Pixel coordinate grounding data:
>>

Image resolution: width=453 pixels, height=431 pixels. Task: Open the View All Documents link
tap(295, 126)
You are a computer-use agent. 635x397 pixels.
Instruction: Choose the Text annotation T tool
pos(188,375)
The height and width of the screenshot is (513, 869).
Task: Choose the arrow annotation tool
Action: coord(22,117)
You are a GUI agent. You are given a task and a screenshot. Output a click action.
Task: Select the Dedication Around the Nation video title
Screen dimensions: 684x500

<<
>>

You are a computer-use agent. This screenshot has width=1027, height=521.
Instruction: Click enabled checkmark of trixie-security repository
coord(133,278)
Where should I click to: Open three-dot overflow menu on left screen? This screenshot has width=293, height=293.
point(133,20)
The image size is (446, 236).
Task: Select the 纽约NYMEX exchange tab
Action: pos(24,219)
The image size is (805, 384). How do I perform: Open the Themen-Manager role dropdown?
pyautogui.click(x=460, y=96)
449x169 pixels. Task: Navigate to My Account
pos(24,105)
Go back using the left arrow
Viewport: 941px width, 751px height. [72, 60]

<<

> _Exercise objective_: From the data above, return every line from the line that has "Instruction: Choose the" up to and including the line that has "Screen dimensions: 684x500", exactly.

> _Result_:
Instruction: Choose the Text annotation T tool
pos(188,375)
The height and width of the screenshot is (513, 869).
Task: Choose the arrow annotation tool
Action: coord(22,117)
You are a GUI agent. You are given a task and a screenshot. Output a click action.
Task: Select the Dedication Around the Nation video title
Screen dimensions: 684x500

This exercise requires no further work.